◆ **Exercise**
Please print all the lines below exactly as they are written.

◆ **Source material**
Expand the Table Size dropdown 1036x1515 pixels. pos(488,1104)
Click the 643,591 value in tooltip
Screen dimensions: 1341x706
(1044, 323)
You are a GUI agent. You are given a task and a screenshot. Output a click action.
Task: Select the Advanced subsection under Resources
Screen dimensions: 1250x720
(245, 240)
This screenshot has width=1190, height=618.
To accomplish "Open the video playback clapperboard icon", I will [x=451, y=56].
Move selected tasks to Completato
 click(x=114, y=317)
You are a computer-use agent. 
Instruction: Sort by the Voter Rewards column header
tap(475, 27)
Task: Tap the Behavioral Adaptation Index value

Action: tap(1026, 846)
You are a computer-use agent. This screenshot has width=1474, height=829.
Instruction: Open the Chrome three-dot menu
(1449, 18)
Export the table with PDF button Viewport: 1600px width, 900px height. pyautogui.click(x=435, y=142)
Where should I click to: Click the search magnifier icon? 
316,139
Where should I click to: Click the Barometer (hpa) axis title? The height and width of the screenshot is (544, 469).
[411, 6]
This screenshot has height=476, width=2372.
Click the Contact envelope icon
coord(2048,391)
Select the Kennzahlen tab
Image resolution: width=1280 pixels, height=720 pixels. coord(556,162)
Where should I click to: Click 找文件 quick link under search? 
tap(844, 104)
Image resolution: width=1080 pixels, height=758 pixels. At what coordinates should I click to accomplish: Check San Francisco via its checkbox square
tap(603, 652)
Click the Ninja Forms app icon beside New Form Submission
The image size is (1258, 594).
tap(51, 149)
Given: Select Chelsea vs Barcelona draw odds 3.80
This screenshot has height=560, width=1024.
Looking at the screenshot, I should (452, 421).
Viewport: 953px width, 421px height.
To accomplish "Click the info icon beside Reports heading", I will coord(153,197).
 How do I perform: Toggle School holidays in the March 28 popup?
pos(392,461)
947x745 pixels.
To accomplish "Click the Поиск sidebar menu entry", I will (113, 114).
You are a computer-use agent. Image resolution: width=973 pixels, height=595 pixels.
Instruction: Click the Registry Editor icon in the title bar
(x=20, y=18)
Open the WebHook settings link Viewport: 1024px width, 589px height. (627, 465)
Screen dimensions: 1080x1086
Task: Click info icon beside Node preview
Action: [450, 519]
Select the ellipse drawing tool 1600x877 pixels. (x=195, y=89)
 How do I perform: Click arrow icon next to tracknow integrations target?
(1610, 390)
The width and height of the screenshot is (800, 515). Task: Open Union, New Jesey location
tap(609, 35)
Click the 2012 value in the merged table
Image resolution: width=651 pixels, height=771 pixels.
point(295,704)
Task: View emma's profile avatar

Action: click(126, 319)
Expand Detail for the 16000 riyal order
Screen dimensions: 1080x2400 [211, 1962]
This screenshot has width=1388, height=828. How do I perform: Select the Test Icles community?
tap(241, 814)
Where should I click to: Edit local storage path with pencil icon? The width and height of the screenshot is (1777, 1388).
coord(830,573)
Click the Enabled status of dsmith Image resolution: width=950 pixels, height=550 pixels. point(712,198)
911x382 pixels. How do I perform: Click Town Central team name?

◆ **Completed exercise**
Expand the Table Size dropdown 1036x1515 pixels. pos(488,1104)
Click the 643,591 value in tooltip
Screen dimensions: 1341x706
(1044, 323)
You are a GUI agent. You are given a task and a screenshot. Output a click action.
Task: Select the Advanced subsection under Resources
Screen dimensions: 1250x720
(245, 240)
This screenshot has width=1190, height=618.
To accomplish "Open the video playback clapperboard icon", I will [x=451, y=56].
Move selected tasks to Completato
 click(x=114, y=317)
You are a computer-use agent. 
Instruction: Sort by the Voter Rewards column header
tap(475, 27)
Task: Tap the Behavioral Adaptation Index value

Action: tap(1026, 846)
You are a computer-use agent. This screenshot has width=1474, height=829.
Instruction: Open the Chrome three-dot menu
(1449, 18)
Export the table with PDF button Viewport: 1600px width, 900px height. pyautogui.click(x=435, y=142)
Where should I click to: Click the search magnifier icon? 
316,139
Where should I click to: Click the Barometer (hpa) axis title? The height and width of the screenshot is (544, 469).
[411, 6]
This screenshot has height=476, width=2372.
Click the Contact envelope icon
coord(2048,391)
Select the Kennzahlen tab
Image resolution: width=1280 pixels, height=720 pixels. coord(556,162)
Where should I click to: Click 找文件 quick link under search? 
tap(844, 104)
Image resolution: width=1080 pixels, height=758 pixels. At what coordinates should I click to accomplish: Check San Francisco via its checkbox square
tap(603, 652)
Click the Ninja Forms app icon beside New Form Submission
The image size is (1258, 594).
tap(51, 149)
Given: Select Chelsea vs Barcelona draw odds 3.80
This screenshot has height=560, width=1024.
Looking at the screenshot, I should (452, 421).
Viewport: 953px width, 421px height.
To accomplish "Click the info icon beside Reports heading", I will coord(153,197).
 How do I perform: Toggle School holidays in the March 28 popup?
pos(392,461)
947x745 pixels.
To accomplish "Click the Поиск sidebar menu entry", I will (113, 114).
You are a computer-use agent. Image resolution: width=973 pixels, height=595 pixels.
Instruction: Click the Registry Editor icon in the title bar
(x=20, y=18)
Open the WebHook settings link Viewport: 1024px width, 589px height. (627, 465)
Screen dimensions: 1080x1086
Task: Click info icon beside Node preview
Action: [450, 519]
Select the ellipse drawing tool 1600x877 pixels. (x=195, y=89)
 How do I perform: Click arrow icon next to tracknow integrations target?
(1610, 390)
The width and height of the screenshot is (800, 515). Task: Open Union, New Jesey location
tap(609, 35)
Click the 2012 value in the merged table
Image resolution: width=651 pixels, height=771 pixels.
point(295,704)
Task: View emma's profile avatar

Action: click(126, 319)
Expand Detail for the 16000 riyal order
Screen dimensions: 1080x2400 [211, 1962]
This screenshot has width=1388, height=828. How do I perform: Select the Test Icles community?
tap(241, 814)
Where should I click to: Edit local storage path with pencil icon? The width and height of the screenshot is (1777, 1388).
coord(830,573)
Click the Enabled status of dsmith Image resolution: width=950 pixels, height=550 pixels. point(712,198)
911x382 pixels. How do I perform: Click Town Central team name?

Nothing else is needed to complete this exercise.